I was laughed at first! My friend also made same mistake yours.
And I also made mistake of “rm” command.
Hitachi storage should have the feature against human error like flash-recovery function of Oracle database;-)

Michael Hay on 17 Mar 2010 at 8:51 pm

Nice to hear from you Miho! Yes I laugh at myself now too and it was a good lesson to learn. I know for a fact that we do put things into Hitachi storage which help prevent bad things from happening for our users. I know because I helped make sure that some of them are in our products. For example, HTSM after every migration has the array do an overwrite of the original source LUN, or if you are really concerned you can do a shred operation to make sure that all of the data is wiped. There are more things that we do, but I just wanted to supply one example.

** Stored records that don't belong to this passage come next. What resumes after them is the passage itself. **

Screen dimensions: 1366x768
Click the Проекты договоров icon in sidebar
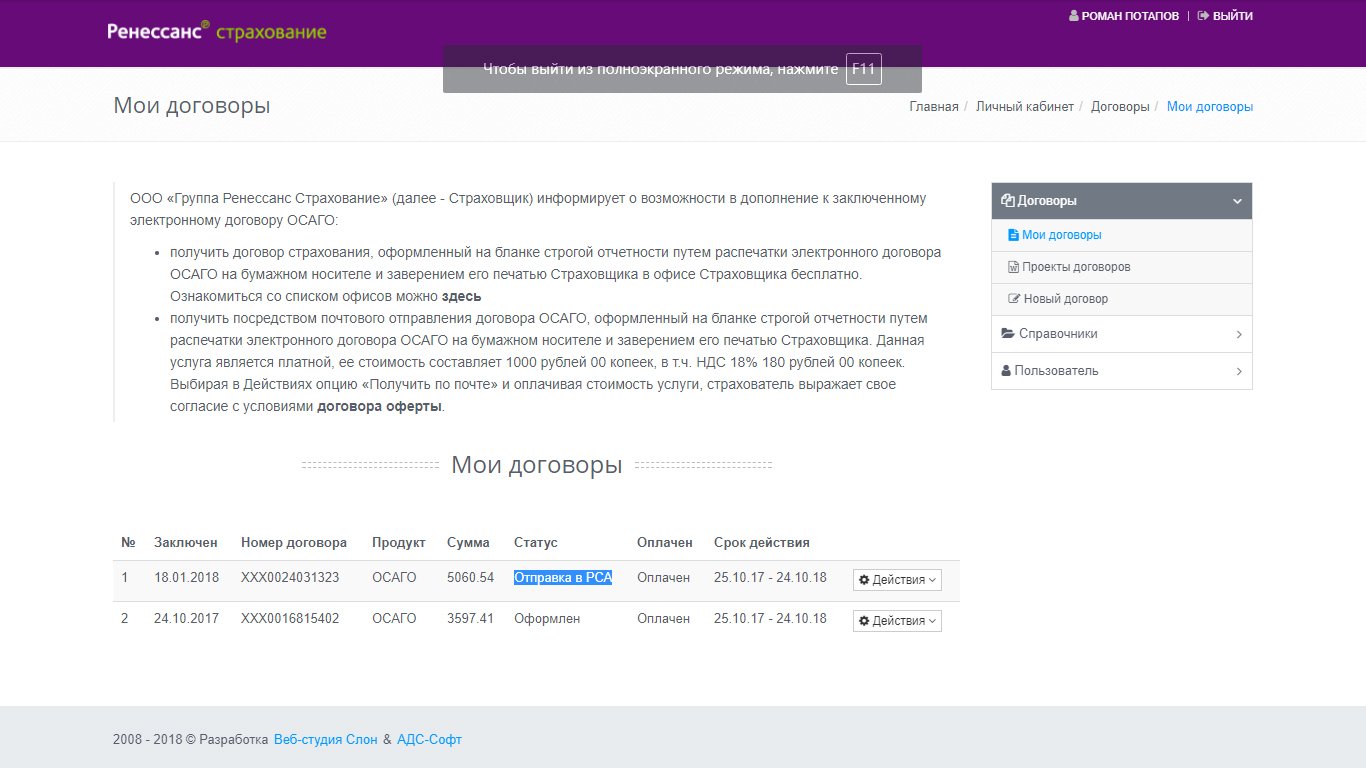[x=1013, y=267]
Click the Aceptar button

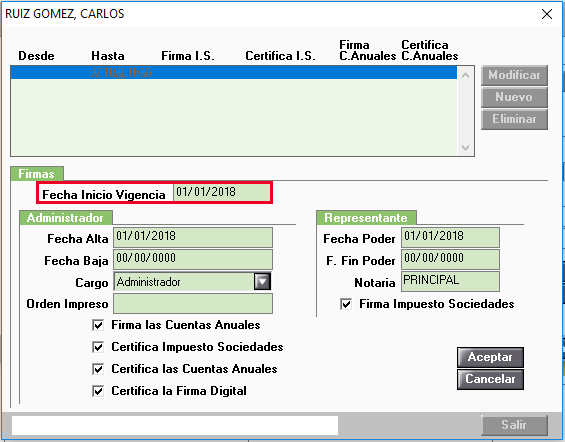pos(490,357)
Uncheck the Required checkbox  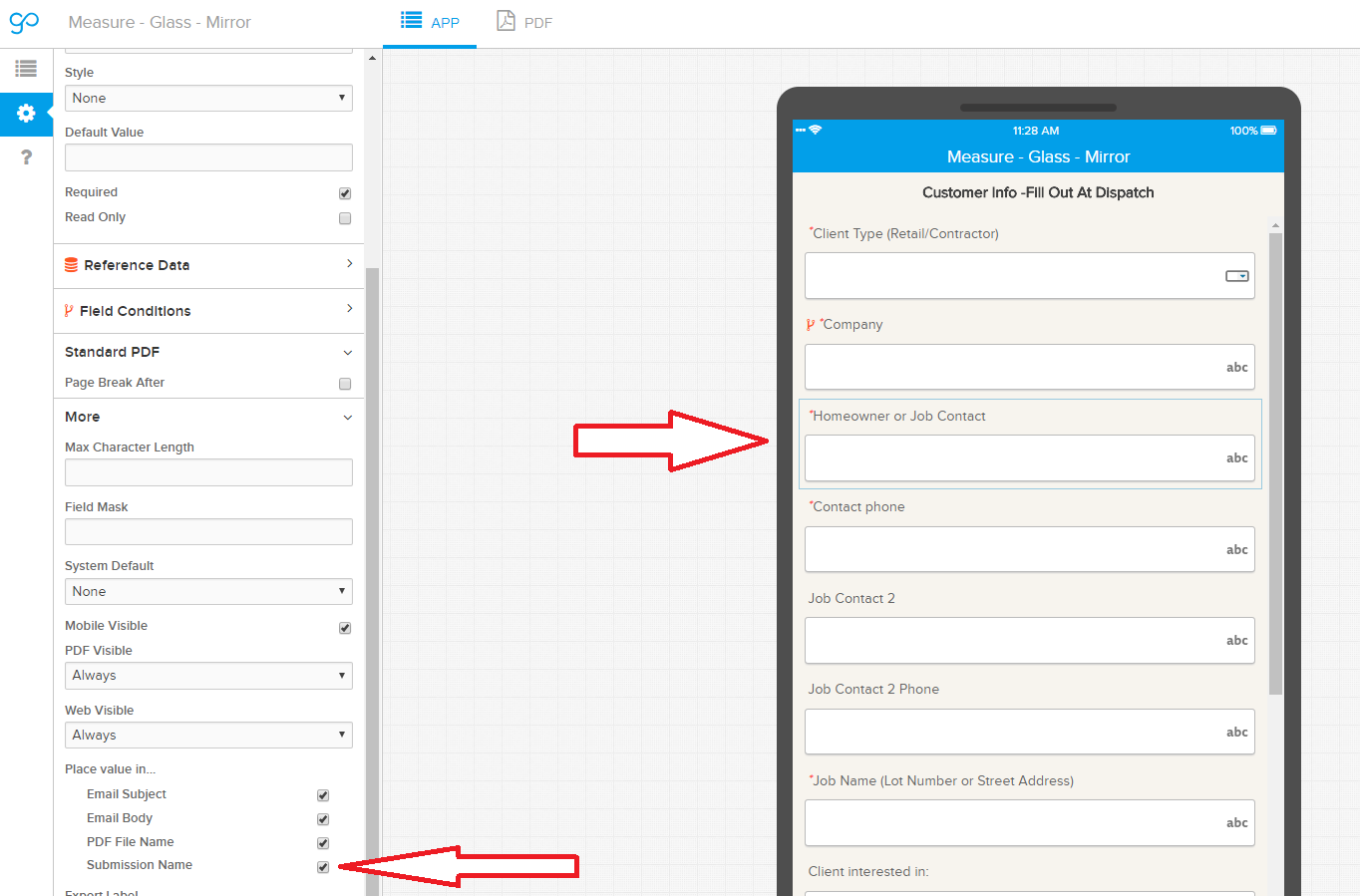pyautogui.click(x=345, y=193)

Greg G on 29 Mar 2010 at 7:28 pm

My favorite stuipd UNIX trick, that can be career limiting at the wrong time and on the wrong server:

last | reboot

(missing grep before reboot when trying to find the last time a server rebooted. Answer is: right now!!)

Sorry to hear about your Nagoya mistake. I go there all the time, and now I guess I’ll need to make sure I don’t accidently go to Odawara since the tracks are so close, I’ve never thought about it :-)

Michael Hay on 30 Mar 2010 at 1:40 am

Well fortunately in both cases I could easily recover which is a good thing. In other conditions at least the dreaded “rm” would have landed me a pink piece of paper which is not something you want to get.